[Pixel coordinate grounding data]
■ ■ ■ ■ ■ ■ ■

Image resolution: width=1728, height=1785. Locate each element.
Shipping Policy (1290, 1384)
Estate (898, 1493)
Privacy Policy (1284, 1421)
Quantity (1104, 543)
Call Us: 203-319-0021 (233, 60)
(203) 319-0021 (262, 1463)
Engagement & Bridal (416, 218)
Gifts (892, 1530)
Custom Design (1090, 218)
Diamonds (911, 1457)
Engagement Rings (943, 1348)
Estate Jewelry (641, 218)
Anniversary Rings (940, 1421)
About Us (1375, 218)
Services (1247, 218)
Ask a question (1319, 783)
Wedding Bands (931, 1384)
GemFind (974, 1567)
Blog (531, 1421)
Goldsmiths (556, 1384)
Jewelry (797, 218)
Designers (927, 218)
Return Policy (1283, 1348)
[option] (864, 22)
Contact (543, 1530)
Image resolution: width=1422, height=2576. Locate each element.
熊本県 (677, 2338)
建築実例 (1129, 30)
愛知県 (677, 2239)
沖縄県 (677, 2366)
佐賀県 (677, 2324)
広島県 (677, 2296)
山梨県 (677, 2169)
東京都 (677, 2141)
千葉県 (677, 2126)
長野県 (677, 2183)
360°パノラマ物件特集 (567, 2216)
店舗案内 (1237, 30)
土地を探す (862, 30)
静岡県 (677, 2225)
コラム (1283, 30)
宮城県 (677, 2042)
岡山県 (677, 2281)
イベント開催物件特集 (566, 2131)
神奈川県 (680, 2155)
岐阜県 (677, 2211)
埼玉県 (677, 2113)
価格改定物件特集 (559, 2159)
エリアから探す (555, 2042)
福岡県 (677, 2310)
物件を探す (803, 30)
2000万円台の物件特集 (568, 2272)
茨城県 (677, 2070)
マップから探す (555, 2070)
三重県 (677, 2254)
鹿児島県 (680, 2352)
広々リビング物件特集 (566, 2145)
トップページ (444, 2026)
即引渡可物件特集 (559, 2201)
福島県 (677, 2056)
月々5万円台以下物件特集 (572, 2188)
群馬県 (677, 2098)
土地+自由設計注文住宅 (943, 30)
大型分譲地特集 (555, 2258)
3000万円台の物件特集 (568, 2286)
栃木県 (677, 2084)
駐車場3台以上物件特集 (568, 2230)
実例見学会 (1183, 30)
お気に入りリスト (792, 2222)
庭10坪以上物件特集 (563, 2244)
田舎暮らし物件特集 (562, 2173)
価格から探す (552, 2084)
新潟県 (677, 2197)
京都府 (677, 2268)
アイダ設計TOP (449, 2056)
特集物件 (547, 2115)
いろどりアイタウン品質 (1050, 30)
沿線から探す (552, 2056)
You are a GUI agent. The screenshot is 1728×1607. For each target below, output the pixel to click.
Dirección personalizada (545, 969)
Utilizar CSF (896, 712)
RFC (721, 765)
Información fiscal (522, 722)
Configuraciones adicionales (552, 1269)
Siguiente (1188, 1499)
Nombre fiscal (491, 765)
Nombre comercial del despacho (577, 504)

■ ■ ■ ■ ■ ■ ■

> Requirement:
Every line from the first entry to the line containing "Image resolution: width=1422, height=2576." should be transcribed exactly, and nothing beyond it.

> Output of the exercise:
Image resolution: width=1728, height=1785. Locate each element.
Shipping Policy (1290, 1384)
Estate (898, 1493)
Privacy Policy (1284, 1421)
Quantity (1104, 543)
Call Us: 203-319-0021 (233, 60)
(203) 319-0021 (262, 1463)
Engagement & Bridal (416, 218)
Gifts (892, 1530)
Custom Design (1090, 218)
Diamonds (911, 1457)
Engagement Rings (943, 1348)
Estate Jewelry (641, 218)
Anniversary Rings (940, 1421)
About Us (1375, 218)
Services (1247, 218)
Ask a question (1319, 783)
Wedding Bands (931, 1384)
GemFind (974, 1567)
Blog (531, 1421)
Goldsmiths (556, 1384)
Jewelry (797, 218)
Designers (927, 218)
Return Policy (1283, 1348)
[option] (864, 22)
Contact (543, 1530)
Image resolution: width=1422, height=2576. Locate each element.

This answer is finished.